La imagen suicida
Película rupturista que se lanza al vacío de la denuncia y la abstracción sin cuerda ni red de seguridad; ejercicio estético sembrado con granos de surrealismo que seduce la mirada para desintegrar todas las ideas preconcebidas —estigmas— que pueda contener; narración alucinada de horror e injusticia que suda luces de neón y bailes hipnóticos; y condensación de la desesperación y el acorralamiento sufrido por los más débiles cuya belleza densa por momentos puede resultar algo hermética; todo eso es Disco Boy, debut en el largometraje de Giacomo Abbruzzese, que fue galardonado con el Premio técnico a Mejor fotografía en la pasada edición del Festival de Berlín.
La cinta cuenta dos historias que se desarrollan en paralelo. Por un lado, Aleksei (Franz Rogowski), llega a Francia desde Bielorrusia —después de haber perdido a un amigo por el camino— con la esperanza de tener una vida mejor, pero se ve obligado a alistarse en la Legión para poder obtener un permiso de residencia. Por otro lado, Jomo (Morr N´Diaye), lidera en el Delta del Níger una lucha armada contra las empresas petroleras que están arrasando con la zona, quemando sus pueblos y exterminando a todo ser vivo que suponga un problema. Sus vidas se cruzarán cuando al primero le encarguen rescatar a unos rehenes que tiene secuestrados el segundo.
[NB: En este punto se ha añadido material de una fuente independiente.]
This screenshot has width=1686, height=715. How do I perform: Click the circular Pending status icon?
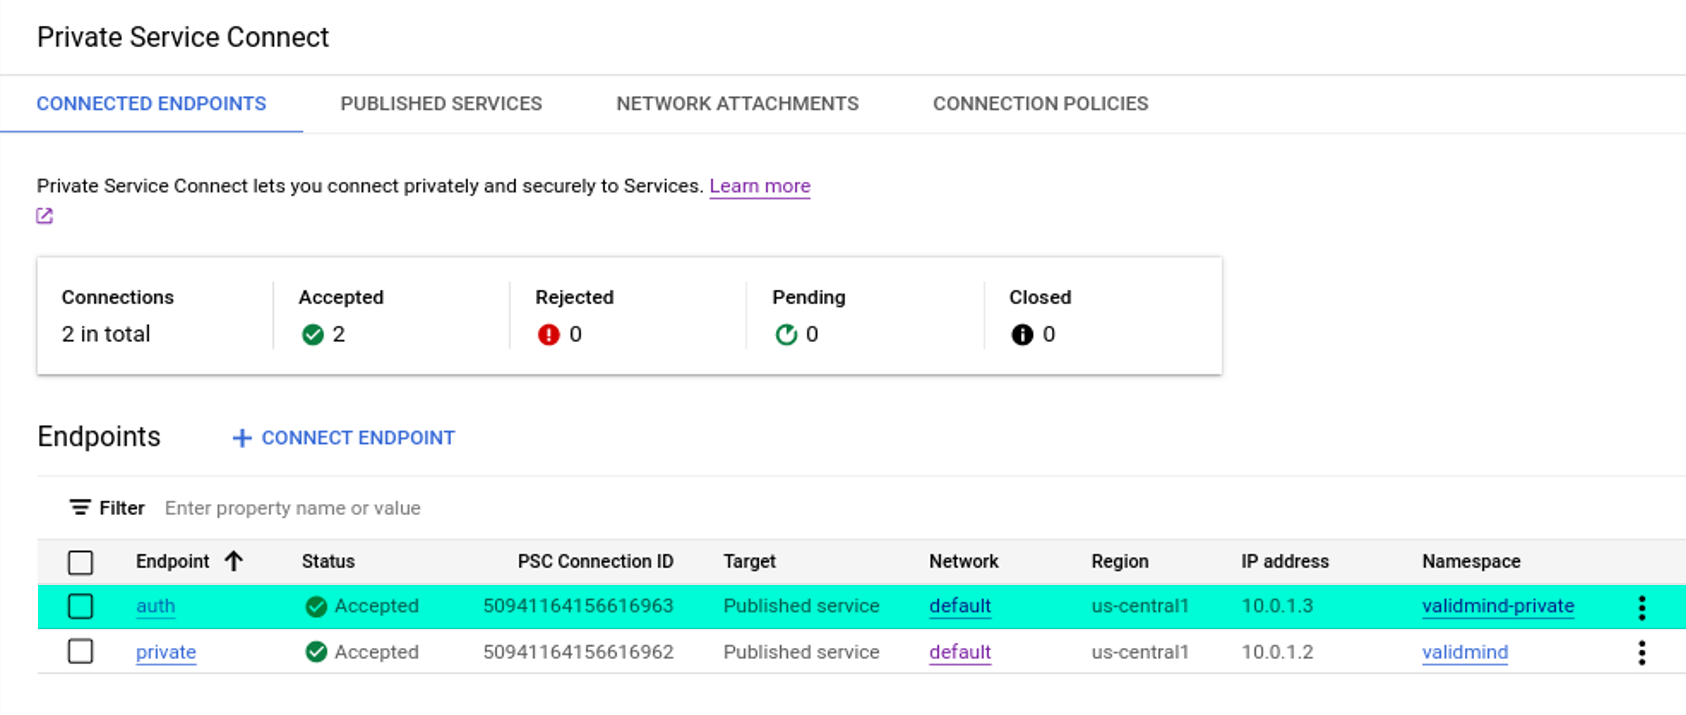point(786,335)
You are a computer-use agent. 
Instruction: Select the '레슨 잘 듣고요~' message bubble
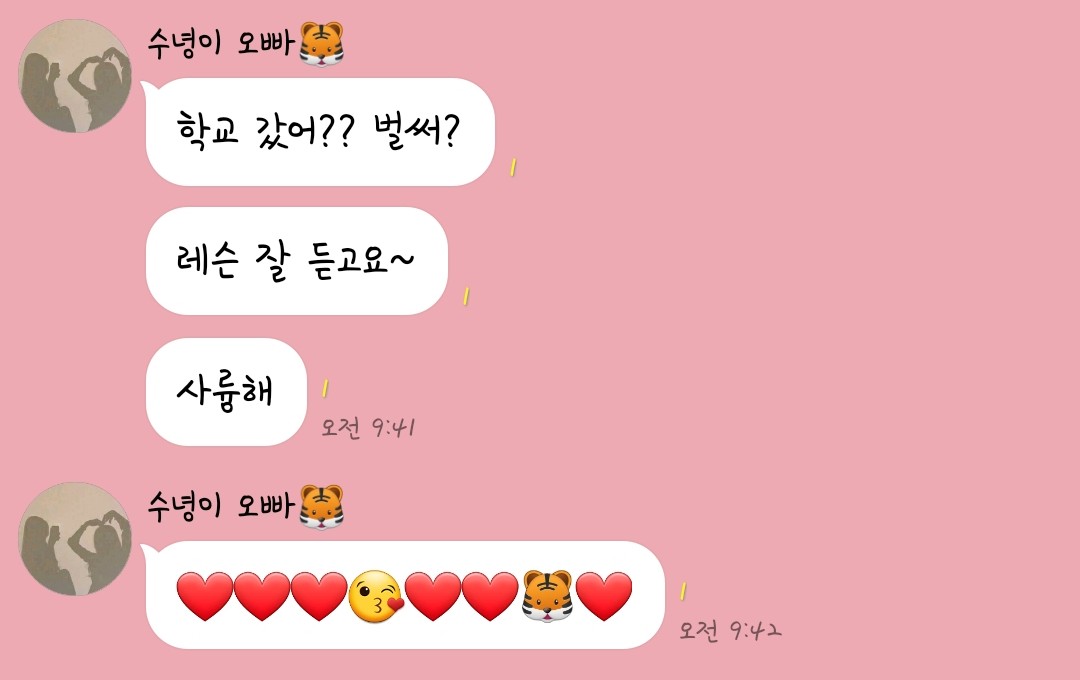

La idea de Abbruzzese es convertir en cenizas el telón de ignorancia que mantiene tranquila la conciencia de un espectador que desconoce, por ejemplo, de dónde se saca la gasolina que utiliza su coche, el proceso que se lleva a cabo para conseguirla o las miles de vidas que se ahogan en el río negro de injusticias y avaricia que subyace bajo sus actividades cotidianas más banales. La película funciona como un cuchillo que corta la tela lo suficiente para dejar entrar ligeros rayos de realidad, violentas imágenes de ecosistemas sangrando muerte y petróleo, sutiles láminas de angustia y desesperanza que sugieren apocalipsis de raíces terrenales mucho más grandes de lo que aparentan, el hedor de unas armas empuñadas por la sombra de la coacción y la suciedad de unas heridas silenciadas bajo una lluvia de extorsiones e insultos planchados por la rigidez de un orden en principio inamovible. El director trenza dos relatos que comparten, aunque sobre la superficie no lo parezca, el mismo origen, con el objetivo de volar por los aires todas las empresas enfermas de corrupción, que a ojos del público no son sino respetables instituciones que buscan el bien común.
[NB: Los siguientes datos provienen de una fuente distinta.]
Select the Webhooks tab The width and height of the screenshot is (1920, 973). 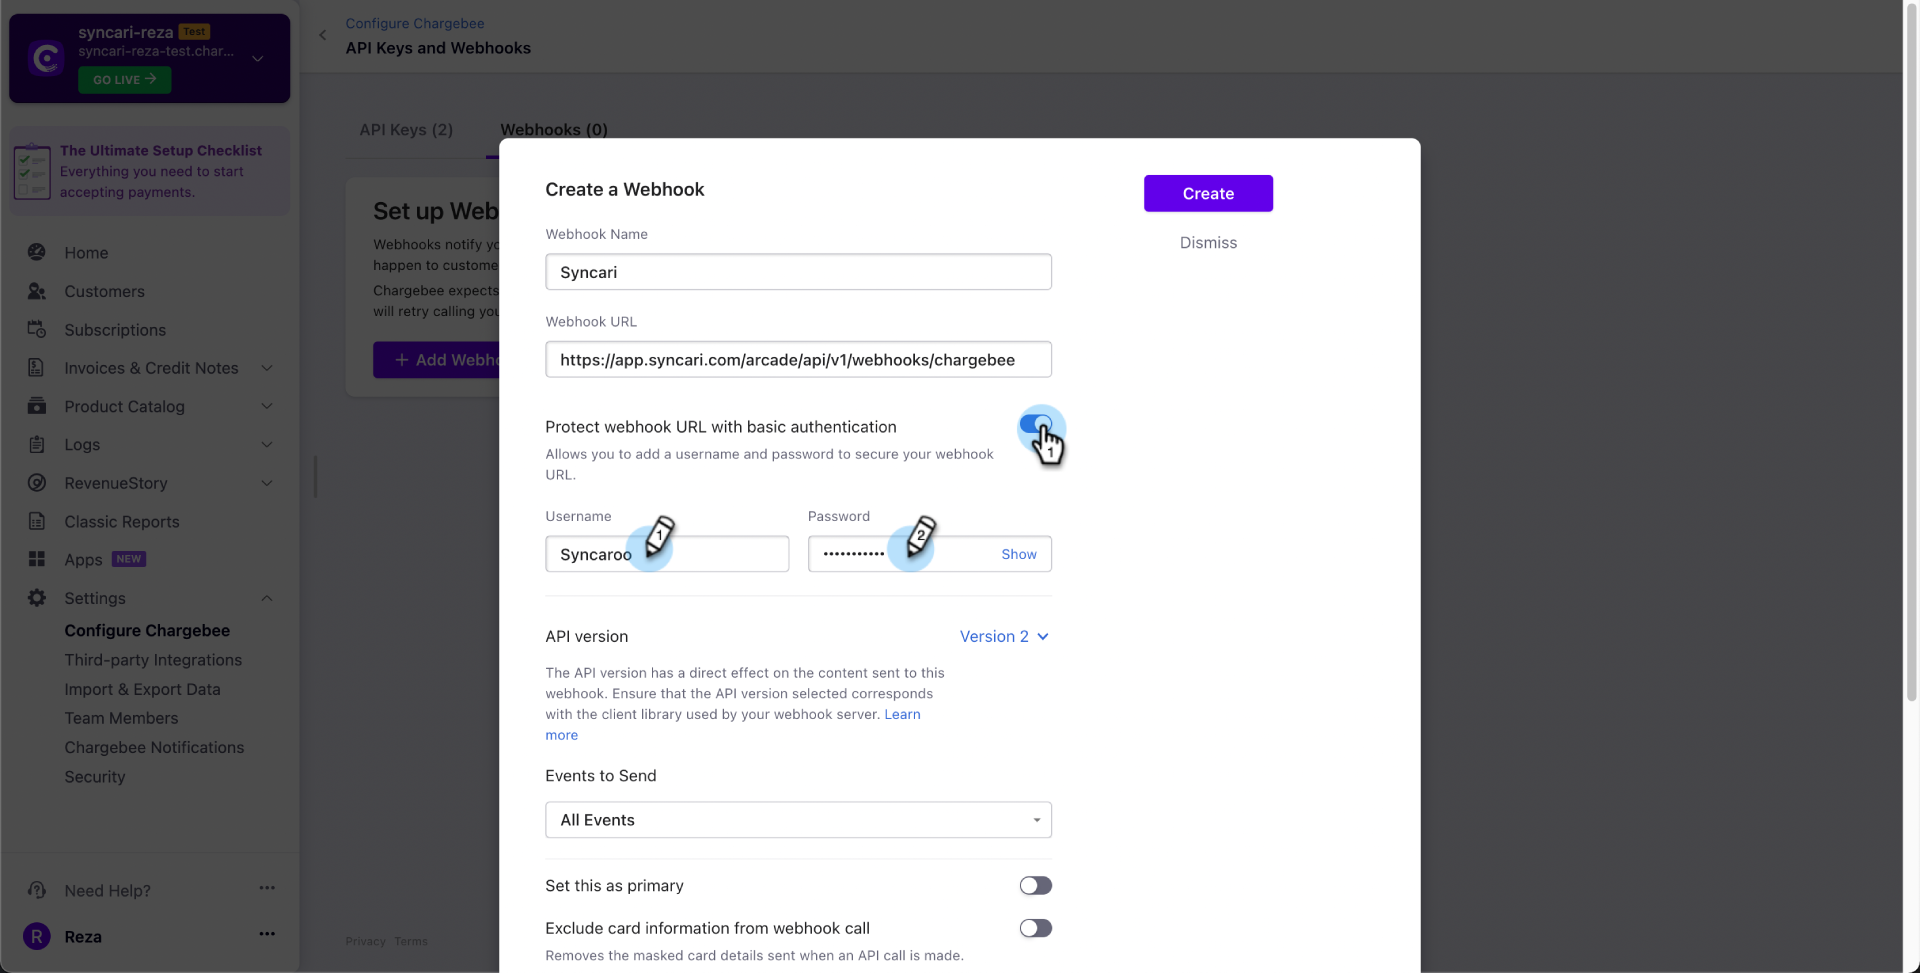(553, 129)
Abbruzzese carga así contra las petroleras que destruyen pueblos enteros para alimentar su codicia; contra una Legión extranjera de estructura dictatorial a la que son enviados todos los migrantes que llegan a Francia, con la desesperación colgando de los labios, buscando una vida mejor; y contra una sociedad que se niega a aceptar que los mismos fantasmas a los que tanto teme han sido gestados en sus propias entrañas y no son tanto criaturas paranormales como seres humanos acorralados y humillados. La tesis es sencilla: los soldados y los revolucionarios sólo son supervivientes que hacen todo lo posible por mantener activas las pulsaciones vitales de un futuro que poco a poco se les apaga.
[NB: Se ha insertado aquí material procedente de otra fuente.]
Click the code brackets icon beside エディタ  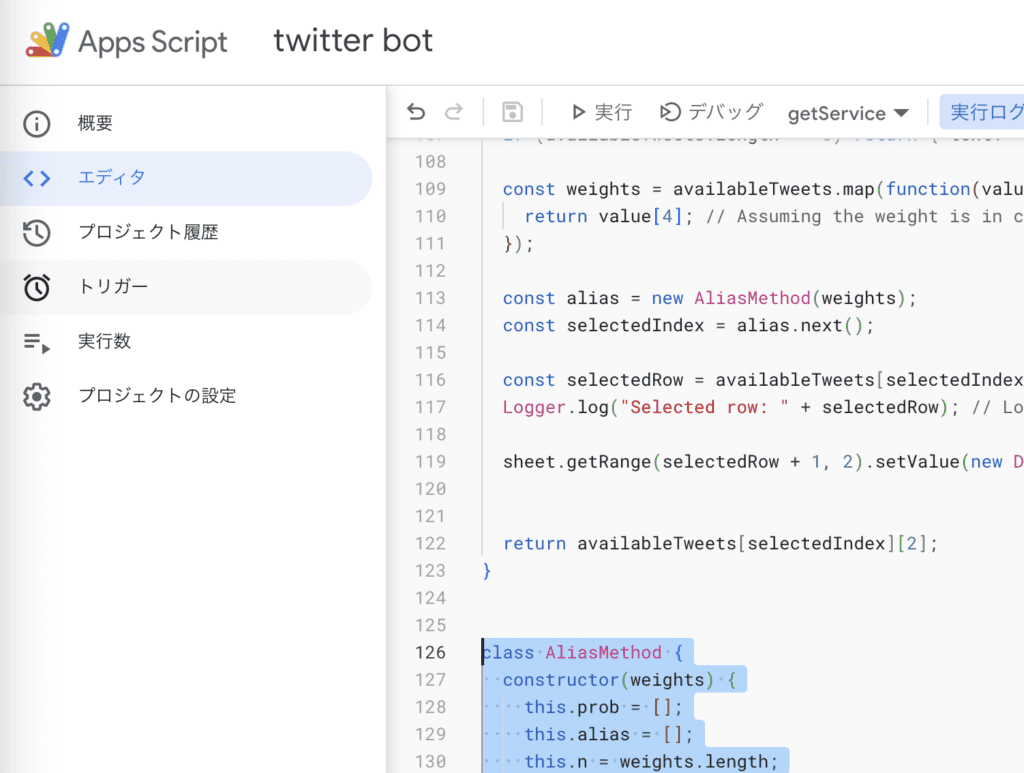pos(36,178)
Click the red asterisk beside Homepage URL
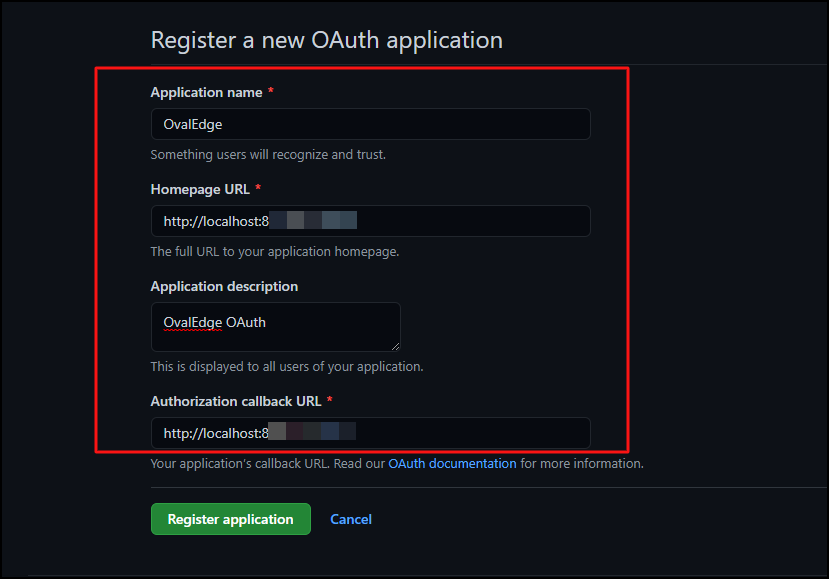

Toda Disco Boy camina por la pantalla con los zapatos de la metáfora para ahondar con profundidad en las cuestiones que plantea sin resultar didáctica. Al inicio del metraje, la cinta posee un andamiaje realista del que se va deshaciendo a medida que los minutos entran en combustión delante de la mirada del espectador, para terminar abstrayéndose por completo en un final tan hipnótico como sugerente. Cabe destacar, además del gran trabajo de puesta en escena —en el que la fotografía de Helene Louvart tiene un papel decisivo—, tanto la descomunal interpretación de Franz Rogowski como alucinada banda sonora de Vitalic, que terminan de redondear una película brutalmente original que no tiene miedo de inmolarse delante de los ojos cargados de prejuicios del público.